#### [What you need to do]
• a. Translate this sentence from the de-cluttering essay into Spanish: "I also decided I can do them in any order I want."
• b. In the de-cluttering essay, rename "Bill" as "Frank" and write out everything from "I kept complaining" down to "just as guilty?" with that change.

#### [Given text]
• • • • •
I kept complaining that my grown children wouldn’t clean up their rooms in my house, even though they’ve both had their own homes for years. I even wrapped up some of their things and gave them their own stuff for Christmas! My husband Bill was also tired of hearing my snide remarks about his “souvenir T-shirt” drawer and all his college books that occupy valuable, shared bookshelf space. I call him the Territorial Imperialist. If you aren’t sure what I’m referring to, please ask Bill for one of his college books and you can look it up… and please don’t return the book.

In a rare fit of self-awareness at the beginning of the year, lacking a New Year’s resolution that I believed I’d keep, I had an epiphany. How could I justify telling my husband and children to clean up when I was just as guilty?

It’s not that anyone can tell. The house looks neat and organized, but behind those closet doors and inside those cabinets and drawers, hides twenty years of excess stuff, most of it mine.

I had also just finished reviewing the 300 finalists for this Chicken Soup for the Soul book, and I was confronting my own poor behavior after reading these motivational stories. So I sat down at my computer during New Year’s week and made a list of fifty-two de-cluttering projects to do in 2016, some big and some small.

I tried to make the projects as non-daunting as possible, cutting them into tiny bite-size pieces to the extent that I could. I also decided I can do them in any order I want. I can even leave the most difficult ones till last. They range from the mostly easy—“clean out sock drawer and throw away the gross ones”—to the occasionally awful—“go through basement with Bill and justify every single thing in there or get rid of it.”
• • • • •
#### [Available data]

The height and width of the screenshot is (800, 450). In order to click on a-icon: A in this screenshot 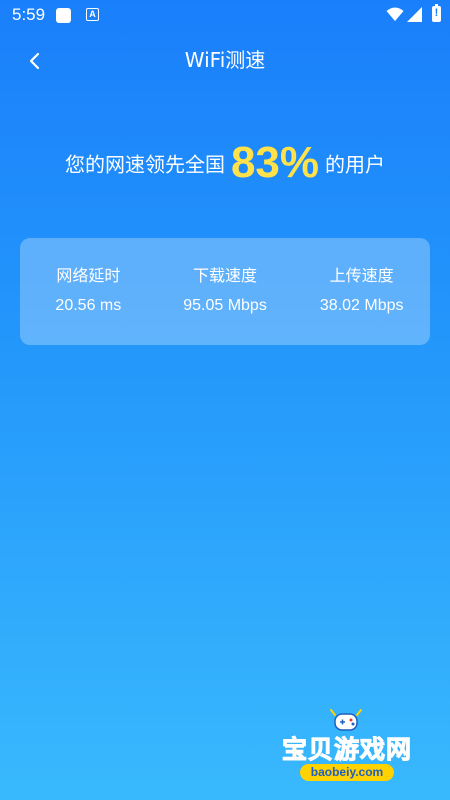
• • • • •
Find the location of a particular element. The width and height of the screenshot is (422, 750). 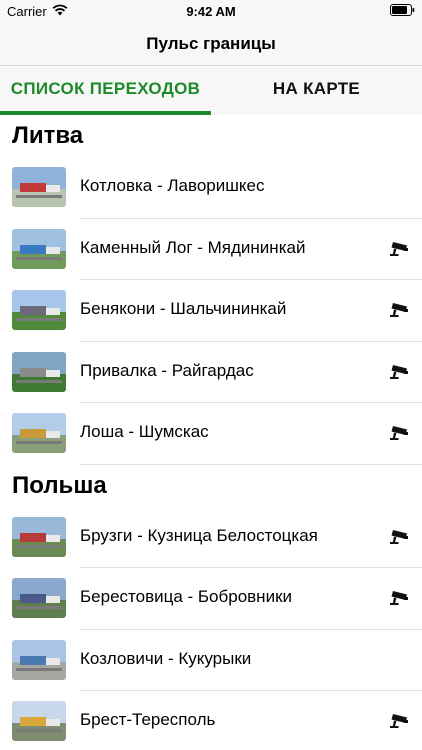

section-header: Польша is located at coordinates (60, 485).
• • • • •
#### [Task-by-task answers]
• a. También decidí que puedo hacerlos en el orden que quiera.

• b.
I kept complaining that my grown children wouldn’t clean up their rooms in my house, even though they’ve both had their own homes for years. I even wrapped up some of their things and gave them their own stuff for Christmas! My husband Frank was also tired of hearing my snide remarks about his “souvenir T-shirt” drawer and all his college books that occupy valuable, shared bookshelf space. I call him the Territorial Imperialist. If you aren’t sure what I’m referring to, please ask Frank for one of his college books and you can look it up… and please don’t return the book.

In a rare fit of self-awareness at the beginning of the year, lacking a New Year’s resolution that I believed I’d keep, I had an epiphany. How could I justify telling my husband and children to clean up when I was just as guilty?